En todos los demás discípulos, y otros fieles que recibieron el Espíritu Santo en el Cenáculo, obró el Altísimo los mismos efectos con proporción y respectivamente, salvo que no fueron confirmados en gracia como los Apóstoles; mas según la disposición de cada uno se les comunicó la gracia y dones con más o menos abundancia para el ministerio que les tocaba en la Iglesia. La misma proporción se guardó en los Apóstoles; pero San Pedro y San Juan señaladamente fueron aventajados con estos dones por los más altos oficios que tenían; el uno de gobernar la Iglesia como cabeza, y el otro de asistir y servir a María Santísimo. El texto de San Lucas dice que el Espíritu Santo llenó toda la casa donde estaba aquella feliz congregación, no sólo porque todos en ella quedaron llenos del divino Espíritu y de sus inefables dones, sino porque la misma casa fue llena de admirable luz y resplandor.

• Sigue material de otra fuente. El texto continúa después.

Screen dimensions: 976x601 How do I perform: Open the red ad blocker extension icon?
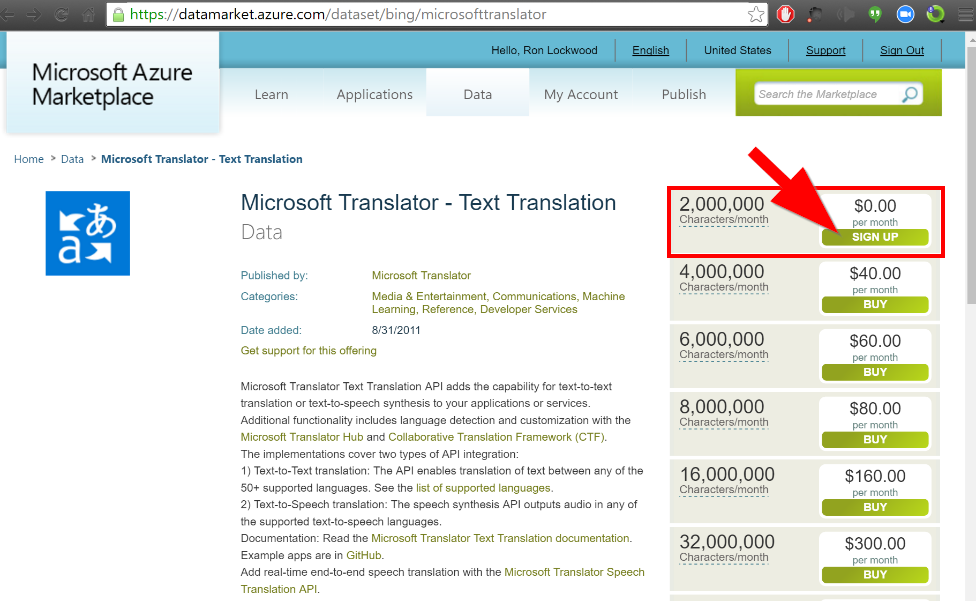(x=786, y=15)
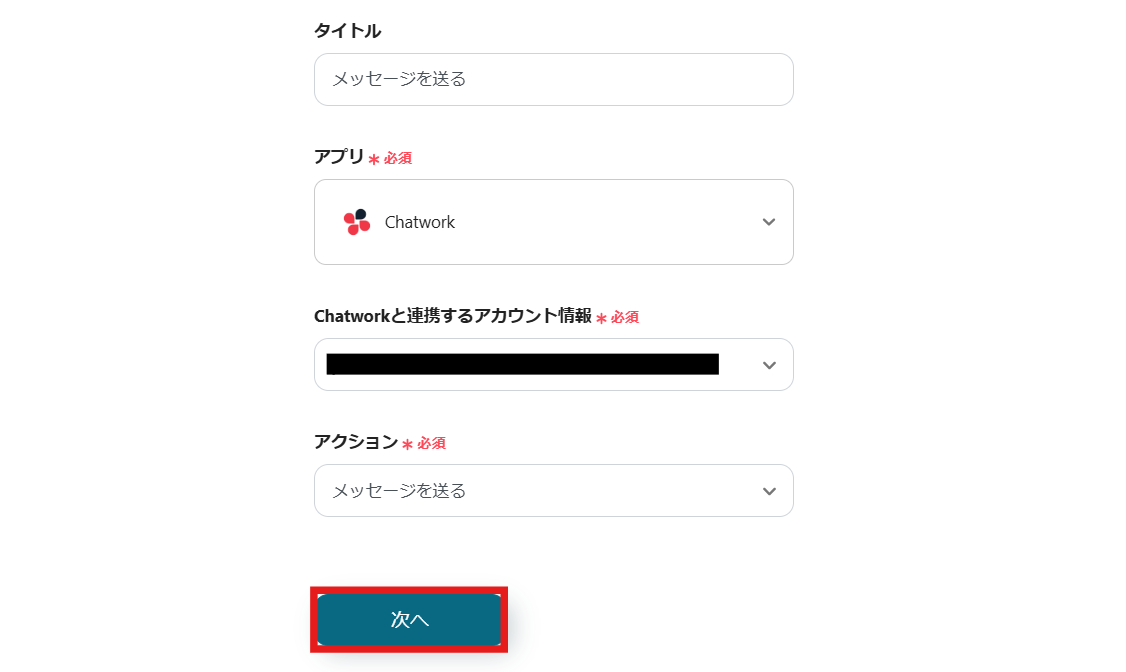Click the Chatworkと連携するアカウント情報 label
1126x672 pixels.
452,316
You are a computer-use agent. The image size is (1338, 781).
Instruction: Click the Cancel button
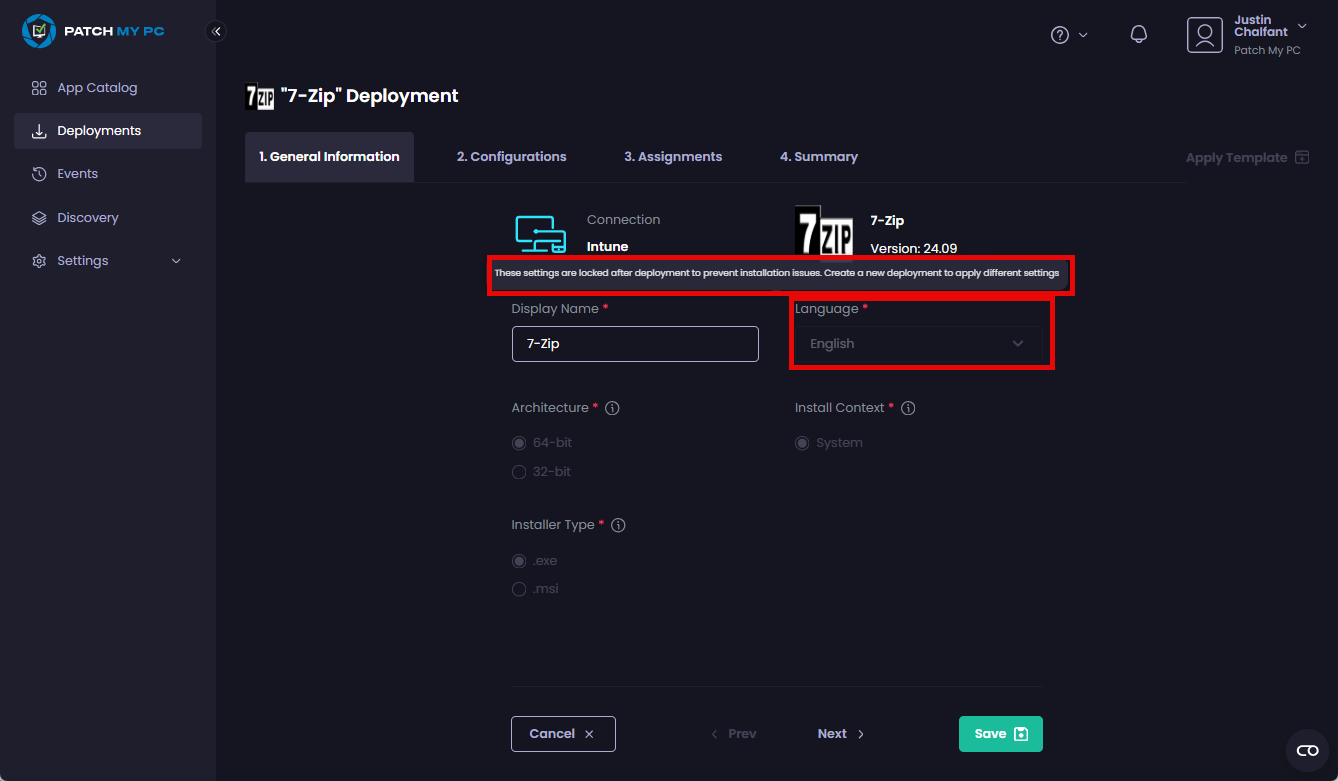pos(563,734)
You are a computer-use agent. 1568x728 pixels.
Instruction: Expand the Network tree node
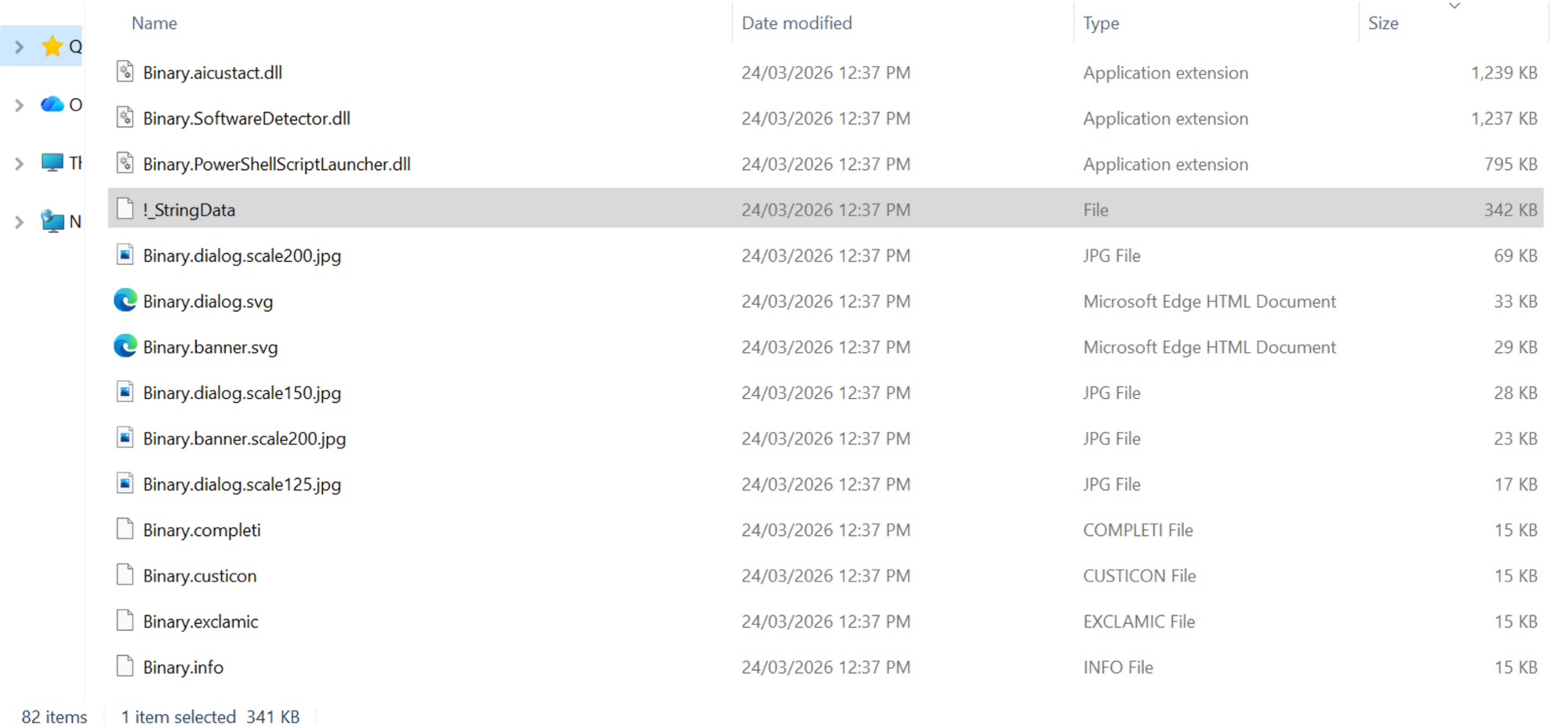coord(20,223)
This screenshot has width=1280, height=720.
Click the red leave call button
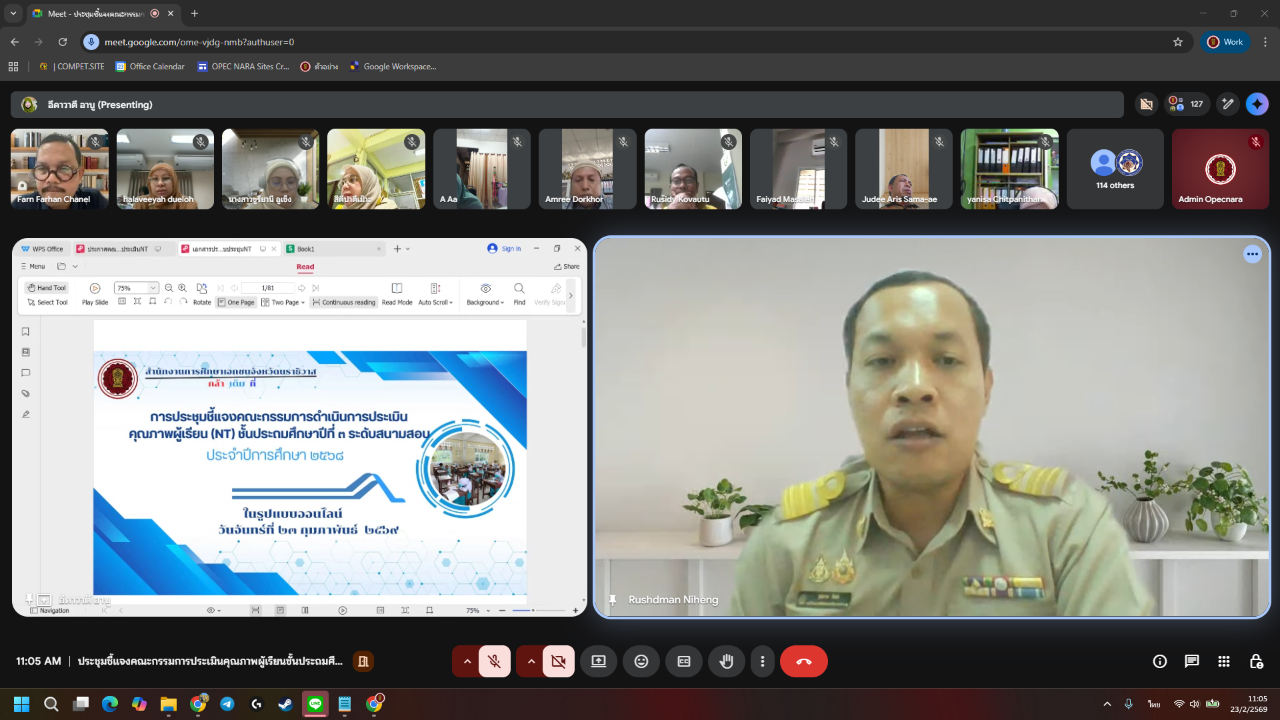[804, 661]
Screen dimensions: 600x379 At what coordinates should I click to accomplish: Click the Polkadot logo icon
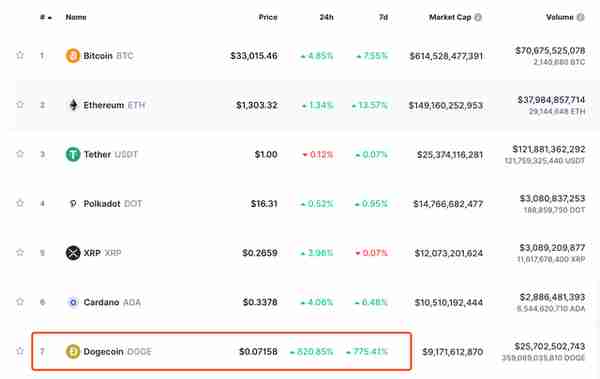[x=73, y=204]
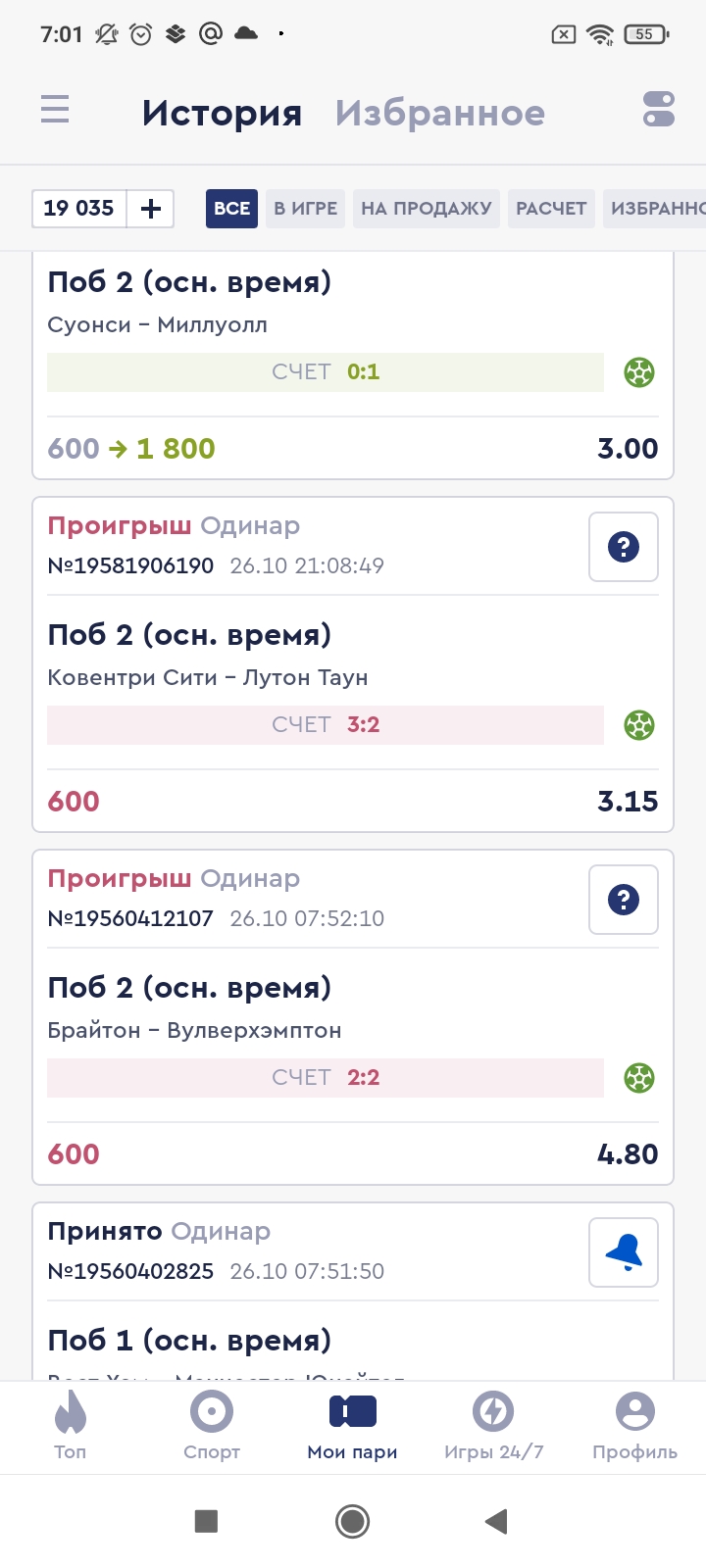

Esta plenitud de maravillas y prodigios redundó Y se comunicó a otros fuera del cenáculo; porque obró también diversos y varios efectos el Espíritu Santo en los moradores y vecinos de Jerusalén.
No son menos admirables, aunque más ocultos, otros efectos muy contrarios a los que he dicho que el mismo Espíritu divino obró este día en Jerusalén.
Sucedió, pues, que con el espantoso trueno y vehemente conmoción del aire y relámpagos en que vino el Espíritu Santo, turbó y atemorizó a todos los moradores de la ciudad enemigos del Señor, respectivamente a cada uno según su maldad y perfidia. Señalóse este castigo con todos cuantos fueron actores y concurrieron en la muerte de Nuestro Salvador, particularizándose y airándose en malicia y rabia. Todos éstos cayeron en tierra por tres horas, dando en ella de cerebro.
Y los que azotaron a Su Majestad murieron luego todos ahogados de su propia sangre, que del golpe se les movió y trasvenó hasta sofocarlos, por la que con tanta impiedad derramaron. El que dio la bofetada a Su Majestad divina, no sólo murió repentinamente, sino que fue lanzado en el infierno en alma y cuerpo. Otros de los judíos, aunque no murieron, quedaron castigados con intensos dolores y algunas enfermedades abominables, que con la sangre de Cristo de que se cargaron han pasado a sus descendientes, y aun perseveran hoy entre ellos, y los hacen inmundísimos y horribles. Este castigo fue notorio en Jerusalén, aunque los pontífices y fariseos pusieron gran diligencia en desmentirlo, como lo hicieron en la Resurrección del Salvador.